The exhibition tells the story of those people living in the Russian Empire and the Soviet Union in the first half of the twentieth century, whose creative and spiritual enquiries were closely connected to a “pretersensual” understanding of the world, secret societies, and mystical practices, all of which often coincided with an exodus to the Soviet East. Here there are many characters, not a single protagonist. However, if we were to create a map of their connections, it would be clear that all of the people concerned directly or indirectly knew of each other’s work or influenced each other “by reflection.”

The chronological research begins at the turn of the twentieth century, in the Russian Empire, at a time when mystical circles and spiritual societies were thriving: from the anthroposophists and spiritualists to the knightly orders. After the revolution, the activities of esoteric communities began to be wound up. There were a number of prosecutions for “anti-Soviet agitation,” which affected a significant proportion of the intellectual elite and led to the loss of evidence of a wide range of personal cultural and spiritual practices. At that point, the Soviet East (in particular Samarkand) became a way out for many of the people featured in the exhibition, even if sometimes purely an imaginary one. It was a territory that was briefly free from ideological pressure. The exhibition narrative develops around the symbolic cycle of flourishing and exile: from the diversity of esoteric practices in the pre-revolutionary period to the exile and executions of the 1930s and 1940s; from the spiritual rebirth in the Soviet East of the 1920s to the arrests and persecution that followed.

The art exhibited in “We Treasure Our Lucid Dreams” exists at the periphery. It lies outside the achievements of modernism and, in particular, the radical Soviet avant-garde. Its conscious secretiveness and invisibility, even for specialists, are a result of the fact that it not an aesthetic experiment but an artifact bearing witness to a spiritual awakening. The logic of documents played a defining role in this exhibition. In the course of two years of work in public and private archives, it was possible to re-establish a number of previously lost artistic biographies using criminal cases and search protocols, including the biography of Rimma Nikolaeva, an artist who was a member of the Russian Anthroposophical Society.

The works by the Moscow artist Alexandra Sukhareva do not interfere with the narrative of the exhibition, nor do they enter into a dialogue with other objects on display. Sukhareva’s three works, created at different times and in varying circumstances, have been combined into the trilogy Christa, Argiris, Eudora. This triad of names has no known topographic or mythological connections. It references landscapes of the imagination that humans perceive as direct experience.

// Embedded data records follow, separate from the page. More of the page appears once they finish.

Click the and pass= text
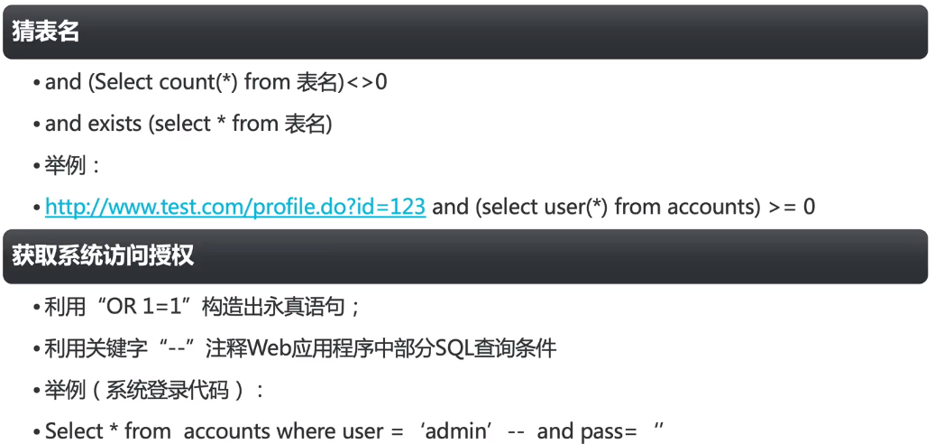Screen dimensions: 935x444 point(587,431)
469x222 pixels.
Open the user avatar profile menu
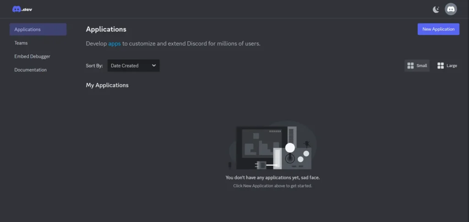451,9
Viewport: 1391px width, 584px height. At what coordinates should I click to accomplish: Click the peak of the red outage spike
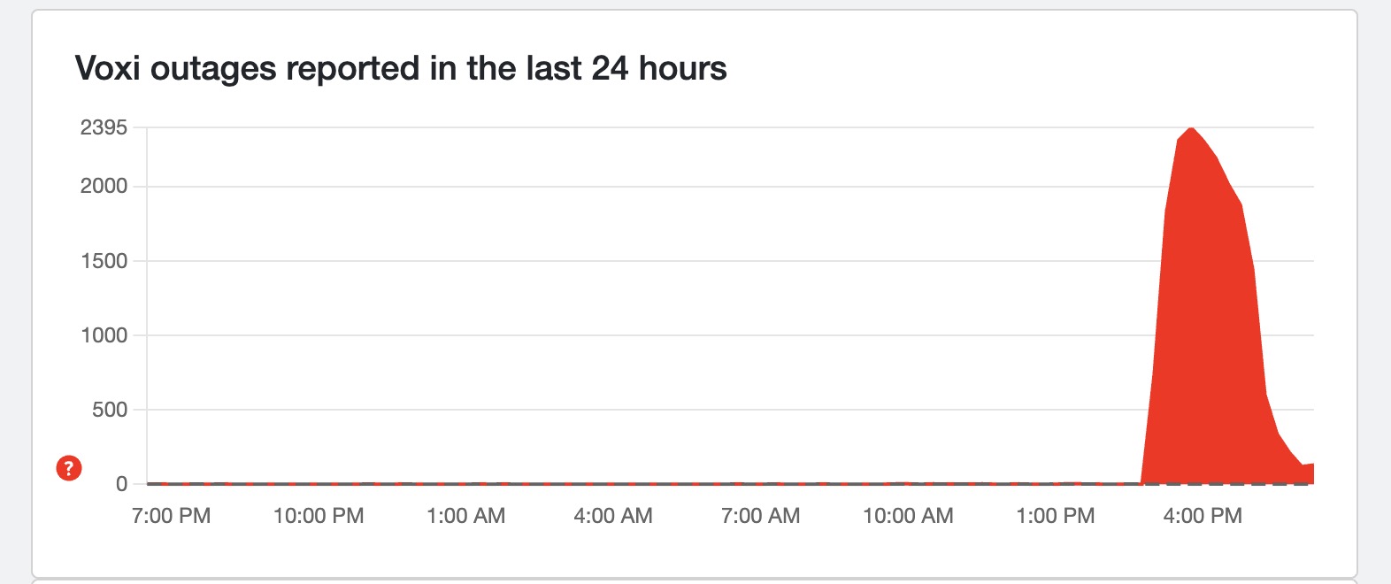(1191, 129)
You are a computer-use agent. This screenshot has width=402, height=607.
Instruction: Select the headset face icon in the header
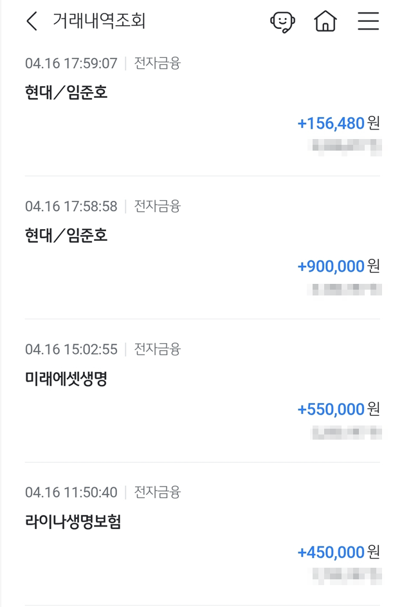pyautogui.click(x=282, y=21)
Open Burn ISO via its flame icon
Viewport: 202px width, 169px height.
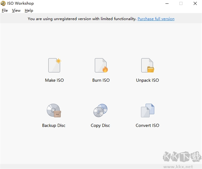click(101, 65)
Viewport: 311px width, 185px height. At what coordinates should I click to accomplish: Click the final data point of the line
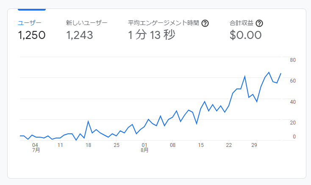[x=280, y=74]
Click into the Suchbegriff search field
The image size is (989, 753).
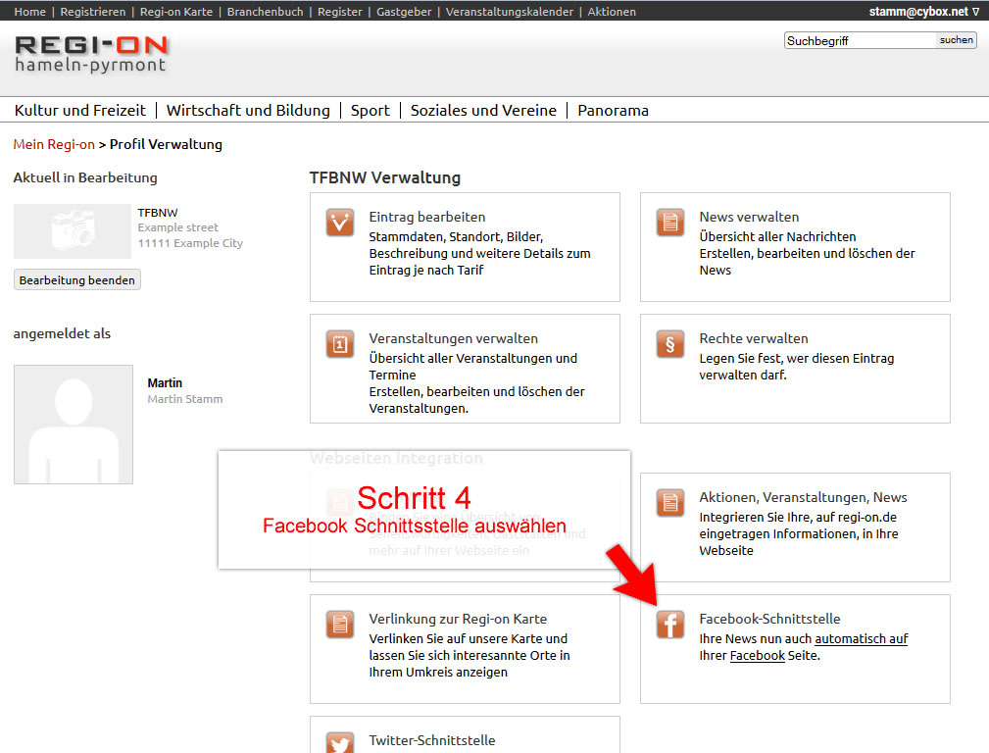tap(859, 41)
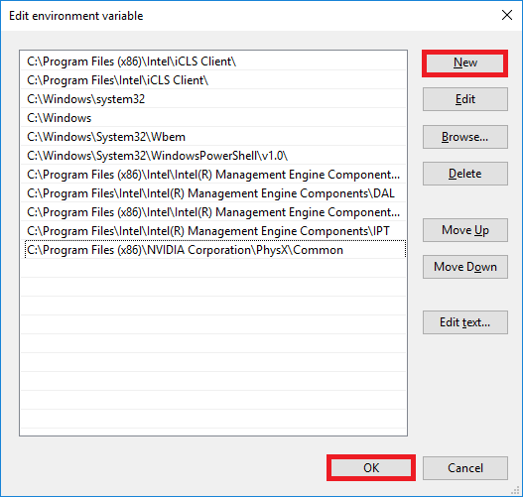Click the resize grip at dialog corner
Screen dimensions: 523x497
click(x=516, y=490)
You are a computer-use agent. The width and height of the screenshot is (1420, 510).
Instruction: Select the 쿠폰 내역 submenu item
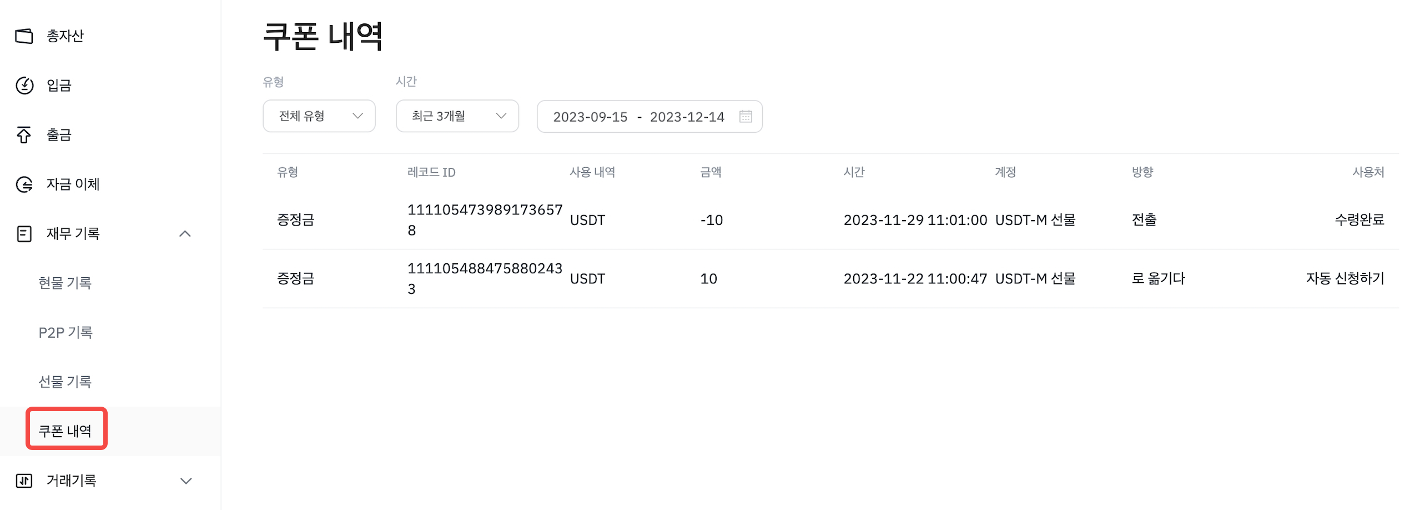pos(65,431)
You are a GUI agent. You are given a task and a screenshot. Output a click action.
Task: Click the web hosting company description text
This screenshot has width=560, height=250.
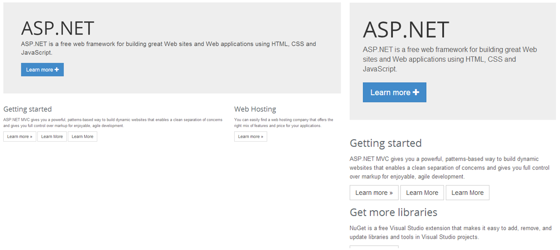[x=283, y=123]
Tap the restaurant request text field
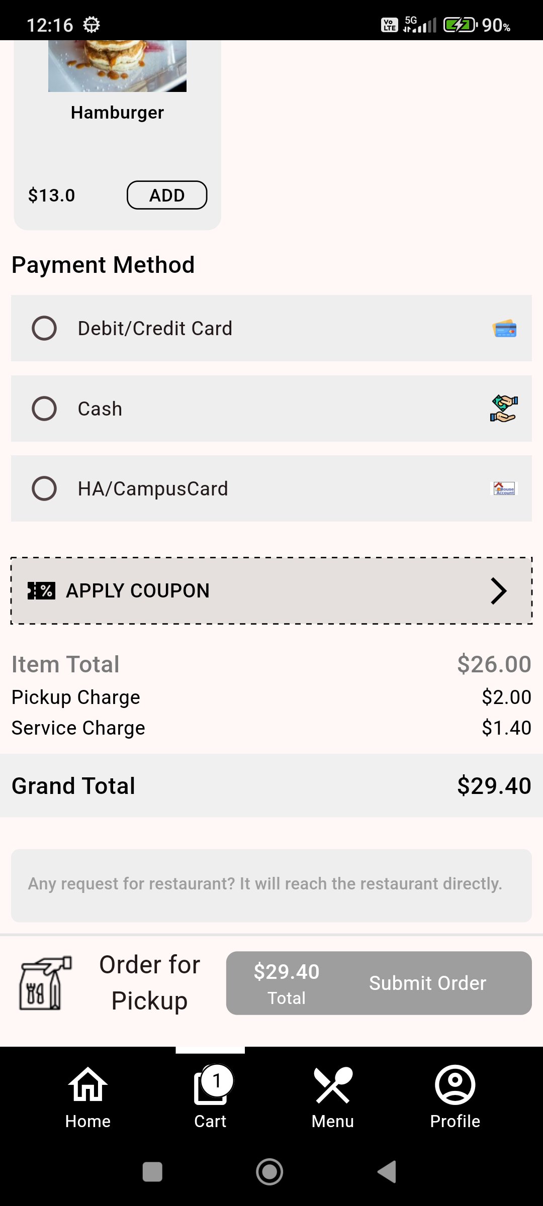This screenshot has height=1206, width=543. pyautogui.click(x=272, y=885)
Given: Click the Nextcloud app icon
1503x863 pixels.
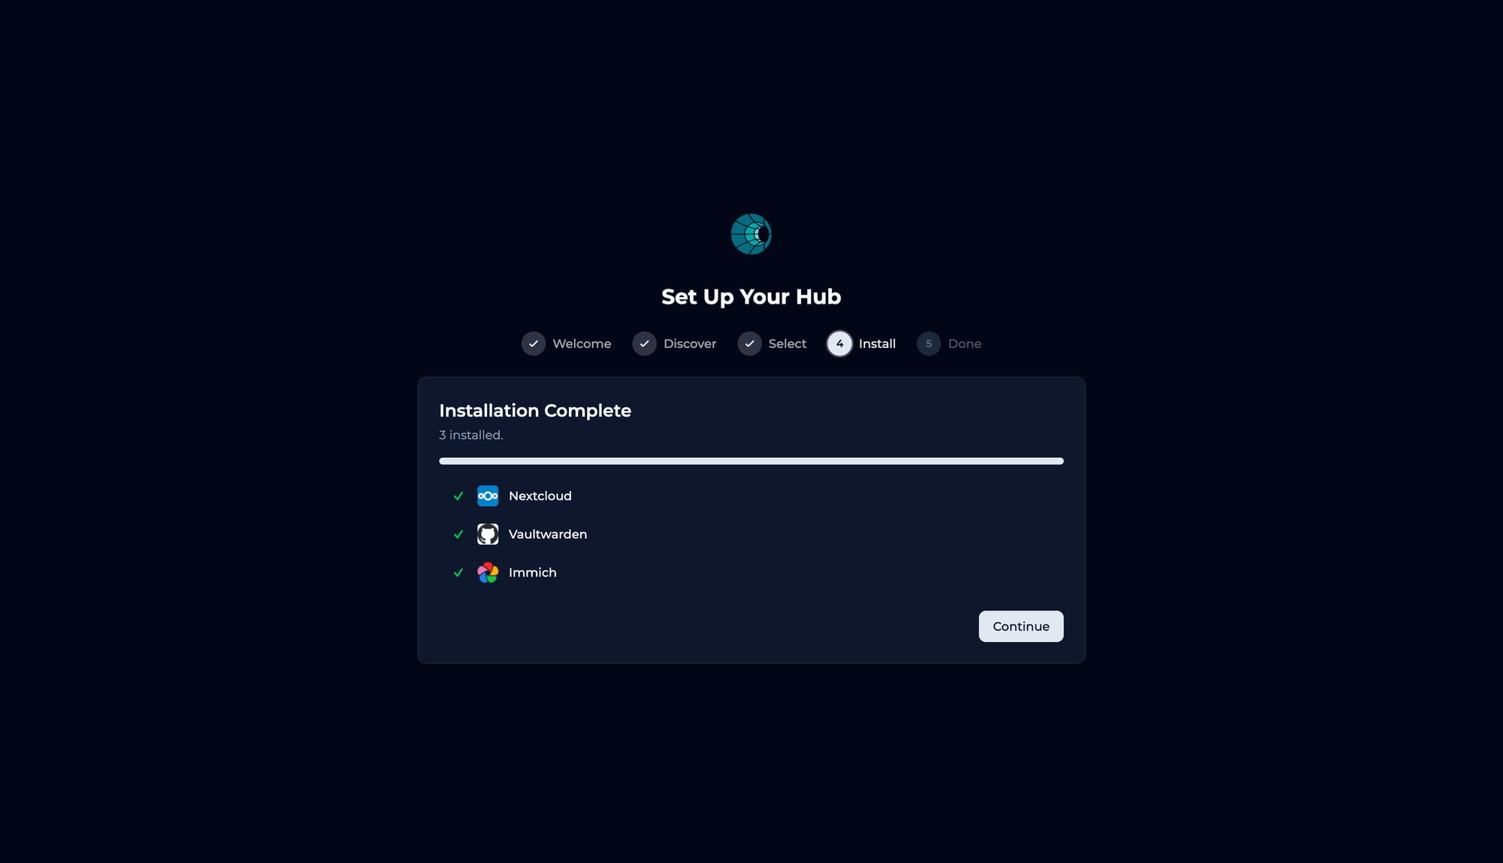Looking at the screenshot, I should pos(488,496).
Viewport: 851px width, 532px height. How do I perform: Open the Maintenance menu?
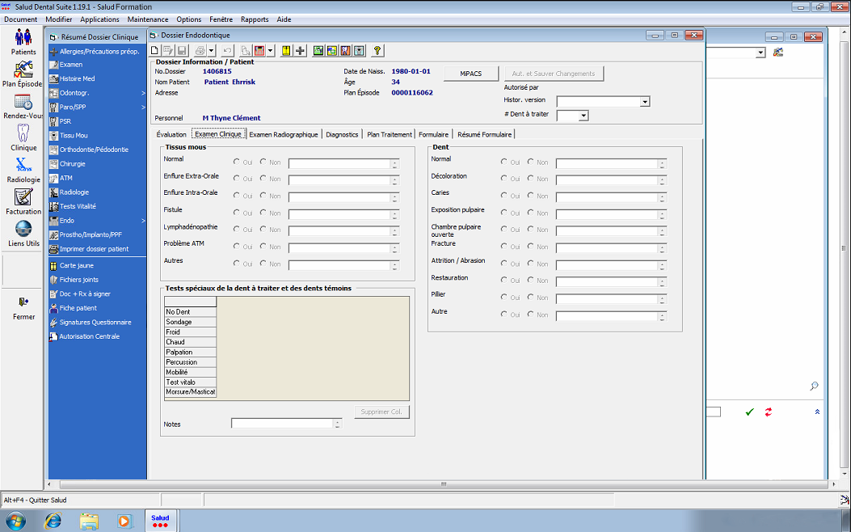(148, 19)
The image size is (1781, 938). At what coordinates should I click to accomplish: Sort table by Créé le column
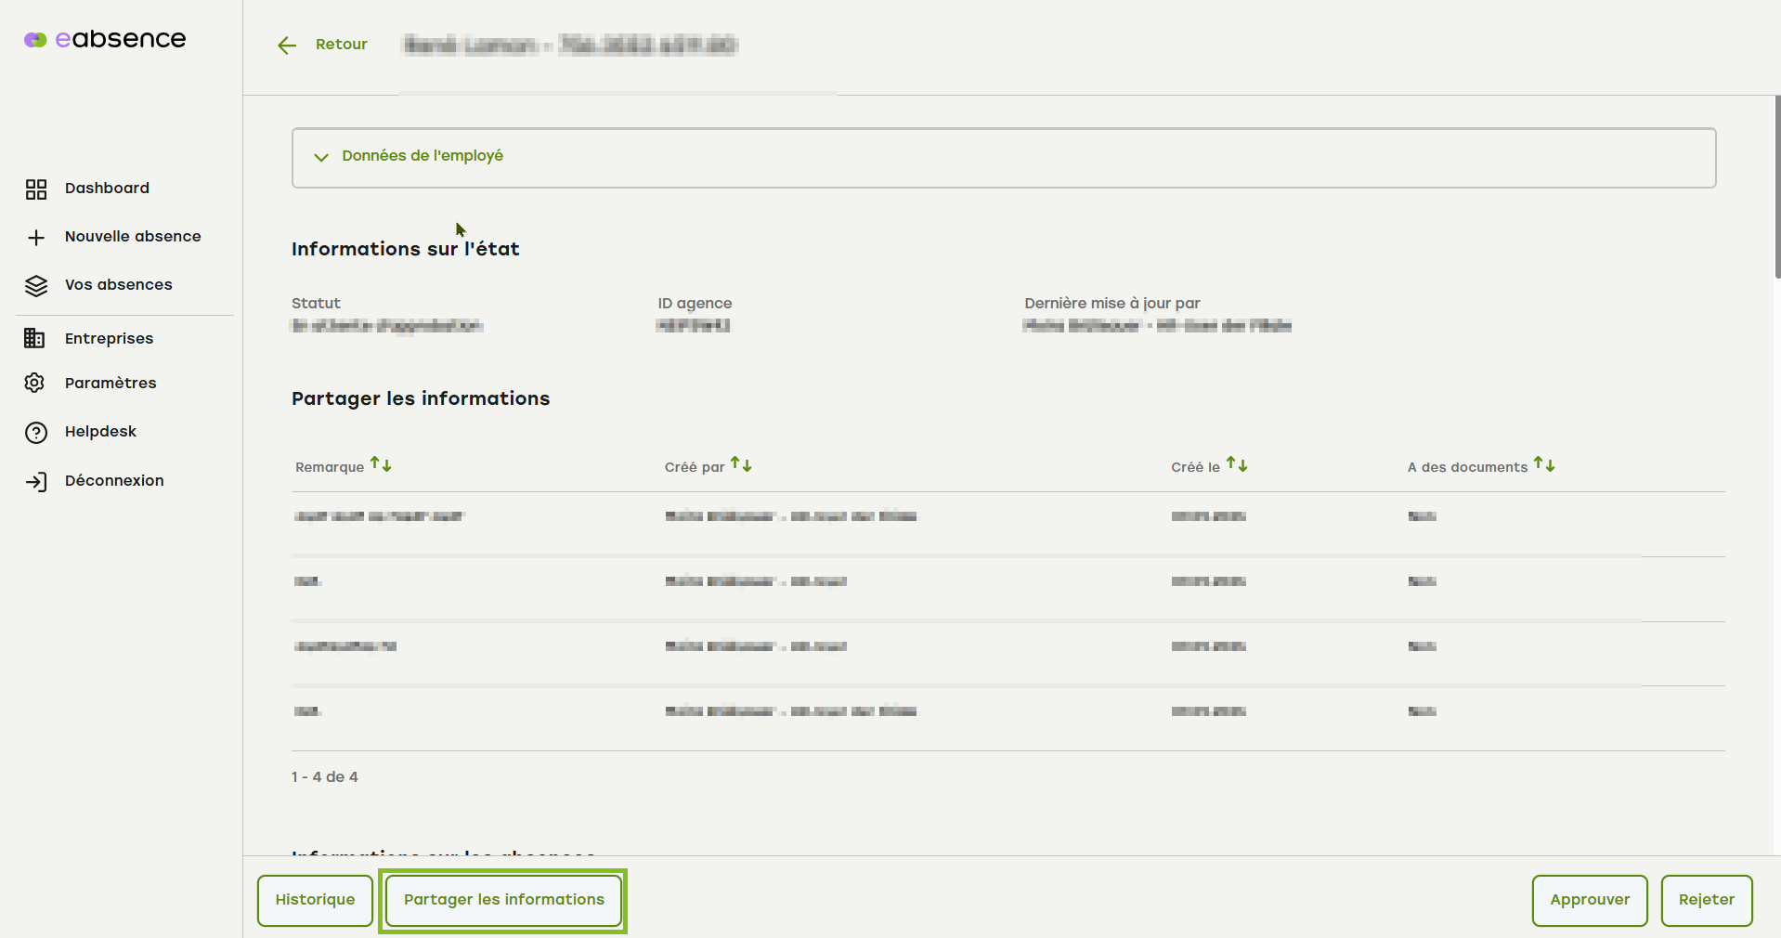click(x=1237, y=464)
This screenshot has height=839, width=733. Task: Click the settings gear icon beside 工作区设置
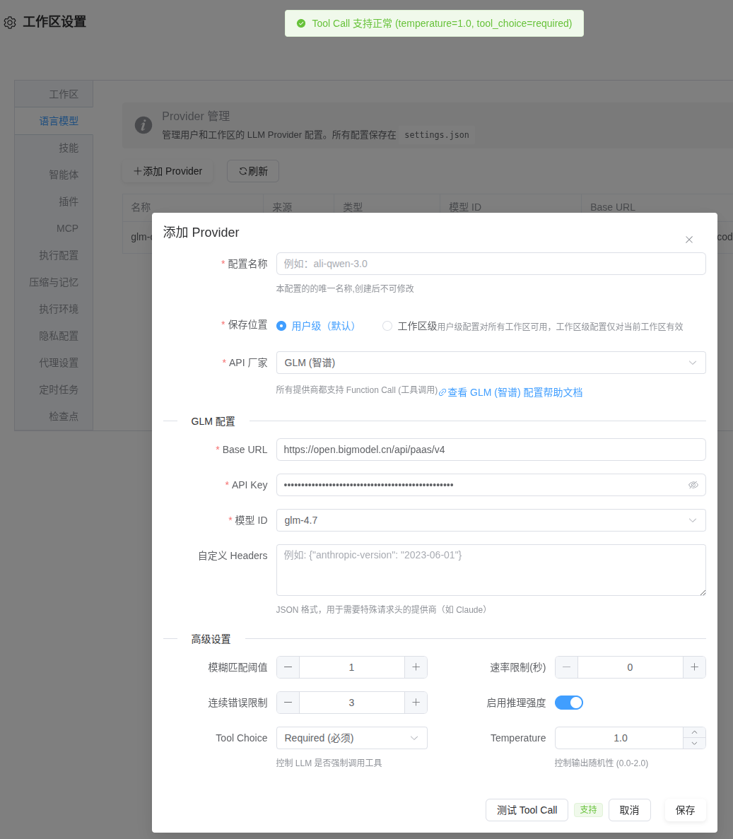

These works foreground the esoteric experience, allowing it to exist within the Museum and guaranteeing the viewer an individual acquaintance with the “secret” history of Russian twentieth-century art.

The exhibition brings together paintings, sculptures, drawings, objects, photographs, films, rare books, archive documents, music, and even performances related to various historical periods, artistic traditions, cultural contexts, and geographies. Many works are exhibited for the first time.

The texts in this booklet provide more information about the life and work of the people featured in the exhibition and are a key to the “life cycle” of the show, which flickers between the abundance of spiritual experiments and the direct threat posed by the Soviet system, which consistently destroyed those who thought differently. A forgotten and/or deliberately concealed history of Russian artistic life is revealed to the viewer, the basis of which is secret knowledge of the world and experience of “pretersensual cognition.”